膝上から布で覆われた人たち? おそらくは二人いるのであろうその絵。素足だけが四本見えています。布は白地の水玉模様で薄そうです。表情はおろか顔や胴体も見えないので不気味です。
私はテーブルに置かれたその本を見つめながら、何か意味深なものを感じ取ろうとしました。が、どうしても理解できず、ただただ不思議な気分でした。

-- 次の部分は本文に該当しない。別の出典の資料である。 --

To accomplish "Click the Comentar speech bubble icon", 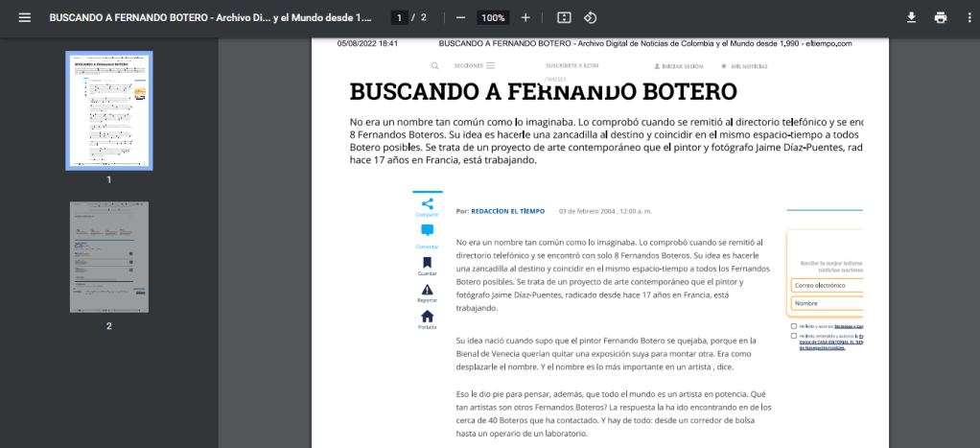I will pyautogui.click(x=427, y=231).
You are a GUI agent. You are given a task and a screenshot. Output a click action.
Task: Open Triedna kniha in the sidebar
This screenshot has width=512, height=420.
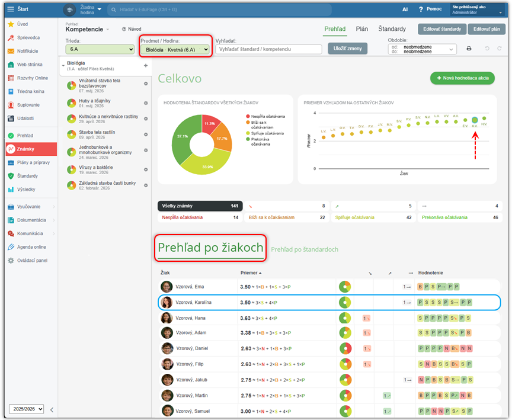[x=31, y=91]
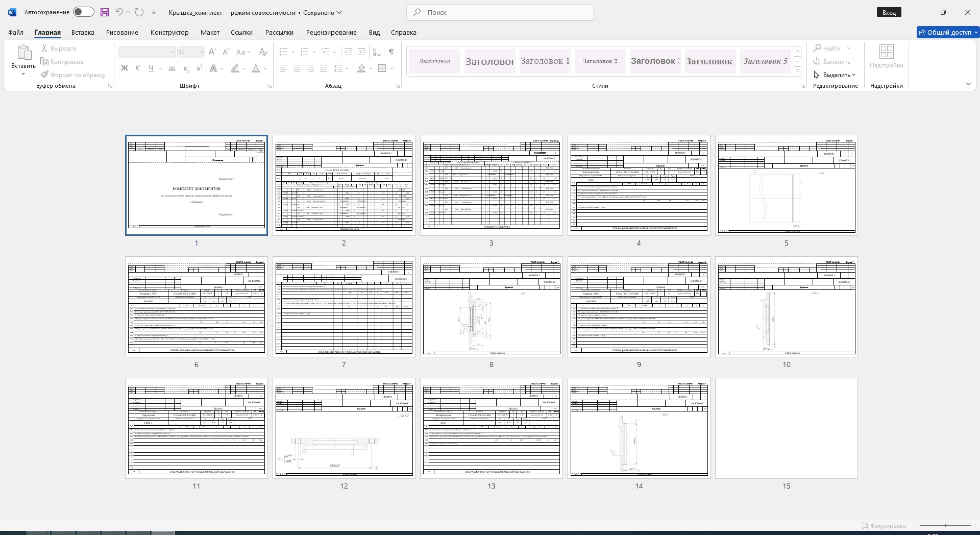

タイトルは『むらさきのスカートの女』。早く紹介を聞きたくなりました。
第161回芥川賞受賞作
ほかにも「太宰治賞」や「野間文芸新人賞」「三島由紀夫賞」などの受賞歴があります。いずれも純文学系の賞であり、今回のエキセントリックな作風も含めて注目の新進作家です。
【あらすじ】
「むらさきのスカートの女」と呼ばれる女性が気になって仕方のない〈わたし〉は、彼女と「ともだち」になるために、自分と同じ職場で彼女が働きだすよう誘導し……。
(引用元:版元ドットコム)より
「『お前はいったい何者なん?』っていう気分になりました」
これは”むらさきのスカートの女”に向けた発言ではなく、その”むらさきのスカートの女”のことを観察し、語る語り手(主人公?)に対してです。
「ともだち」になりたいにもかかわらず、お世話をしてやってる感を醸し出しているようです。

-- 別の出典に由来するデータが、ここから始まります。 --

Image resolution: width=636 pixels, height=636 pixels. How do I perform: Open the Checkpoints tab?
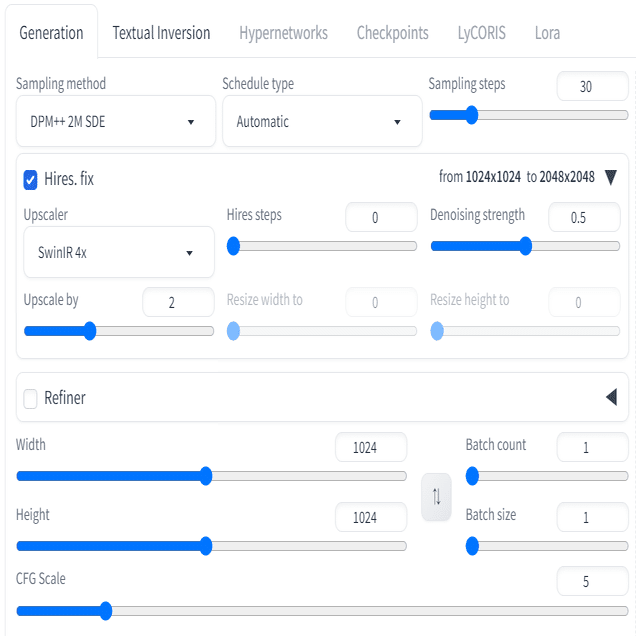tap(392, 33)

微妙な距離感を保っています。ここがなんともほろ苦いリアルさがあります。
”むらさきのスカートの女”と関係を深めるために複雑な感情を抱えている語り手は、もう少し自分自身を開放すればいいのに……という単純な物語ではありませんでした。
「いくら興味を持ったとはいえ、知らない人を職場に引き込みたいと思いますか?」
読書会参加者は、自分もこの主人公? である語り手と共通するような点があると言います。意外でした。それは職場での振る舞いで、語り手(主人公)同様に業務以外のコミュニケーションはほとんどとらないとのことでした。

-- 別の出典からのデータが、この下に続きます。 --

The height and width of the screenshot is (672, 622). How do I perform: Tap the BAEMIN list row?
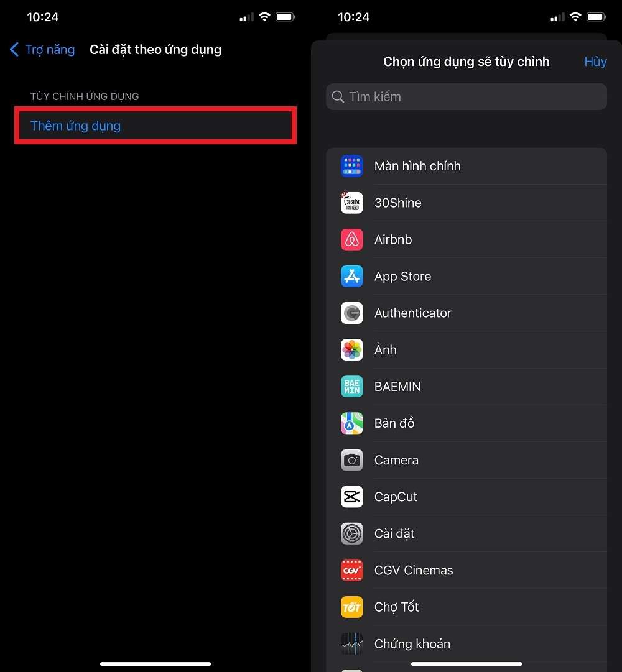467,386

ストーカーさながらの不気味さのある語り手です。が、それとは区別して徹底的に職場では人と関わらない描写。この点だけにフォーカスすると、昭和の会社とは違ったプライベートやプライバシーを重んじる令和の会社・組織のあり方が見えてきました。
「読書会に参加しているときと、職場での自分とは、まったく異なる存在です」
読書会に参加者は、自由に自分自身を表現し、思いを共有しながら自己表現されています。一方、職場では、チームや組織体制ごとに協力して仕事を進めることが求められ、個人の自己表現よりも、チームワークやルールに従うことのギャップによるものなのでしょうか。
とはいえ、職場でも”本好き”、”読書好き”をアピールしてみては? という話題で締めくくりました。
それにしてもこの小説の紹介を聞いて頭によぎったのは、アメリカのポスト・モダンの小説家ポール・オースターのニューヨーク三部作でした。一度読んでみて検証してみたいと思います。